Council must do more to protect existing tenants and to meet its own targets for affordable housing. If we are going to upzone all of Victoria, we should upzone only for rental housing, including non-market rental, and we should require that market rental developments include affordable units.
The City of Victoria is not proposing any affordability requirements in new rental housing as part of the Official Community Plan. Burnaby’s Rental Use Zoning Policy requires that 20% of new units be below-market rentals. Is that too much to ask for?
Even better, council could upzone only for non-market rental to pressure the provincial government to step up and fund more affordable housing.
To protect existing tenants, council should adopt a robust rental protection bylaw, like Burnaby’s, so that tenants who are demovicted from an older three- or four-storey rental building can still afford to live in Victoria and won’t end up homeless on the street.
Leaving development to the market will mean unchecked growth in my already dense and livable community of James Bay, displacing long-term renters and further exacerbating inequality.
James Bay already has more development pressure than other Victoria neighbourhoods because it is a desirable neighbourhood, with its mix of density, heritage houses, trees and greenspace, surrounded by the ocean.
We were told during the municipal election campaign that development should be more equitably distributed throughout Victoria, but council has not taken any steps to ensure this happens.

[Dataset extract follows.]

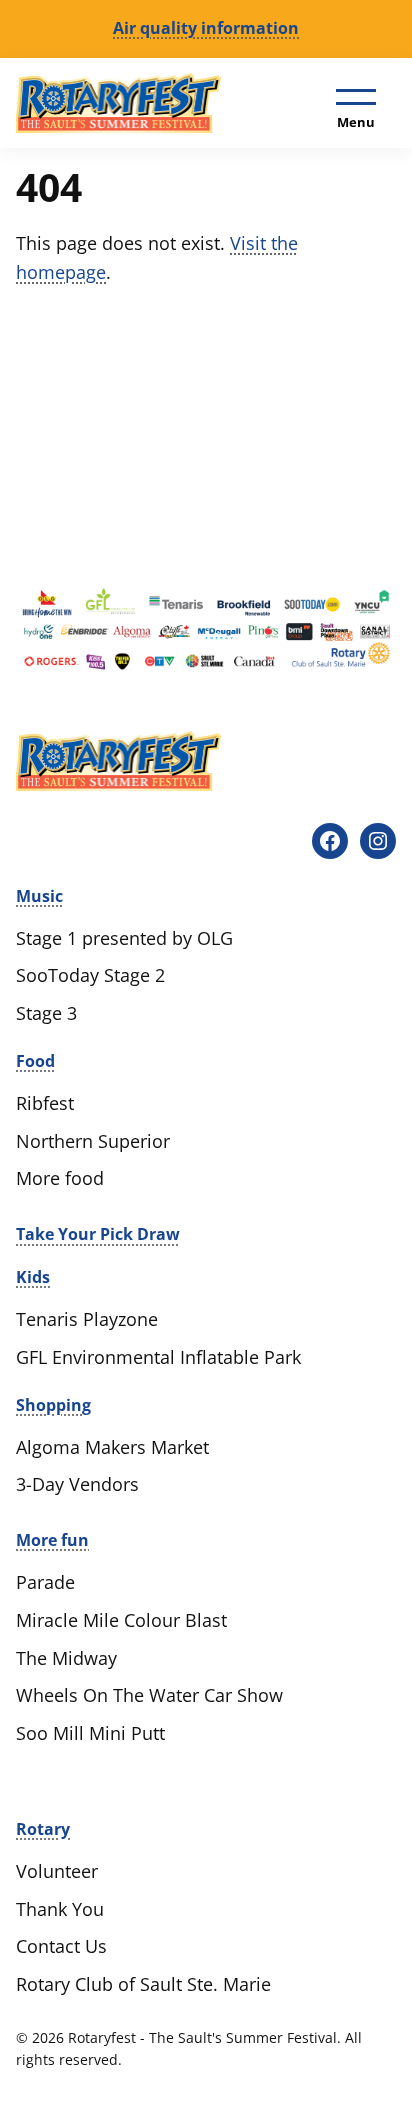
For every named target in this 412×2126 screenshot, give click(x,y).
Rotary (43, 1829)
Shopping (53, 1405)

Many James Bay residents have signed a petition urging that changes be made to the draft OCP. Their requests are simple: prioritize affordable housing, strengthen renter protections, strengthen protections for trees and greenspace, and protect the heritage buildings that define James Bay’s character.
Will council listen? If they truly care about affordability, they must.
It’s time to live up to campaign promises and stop caving to developers.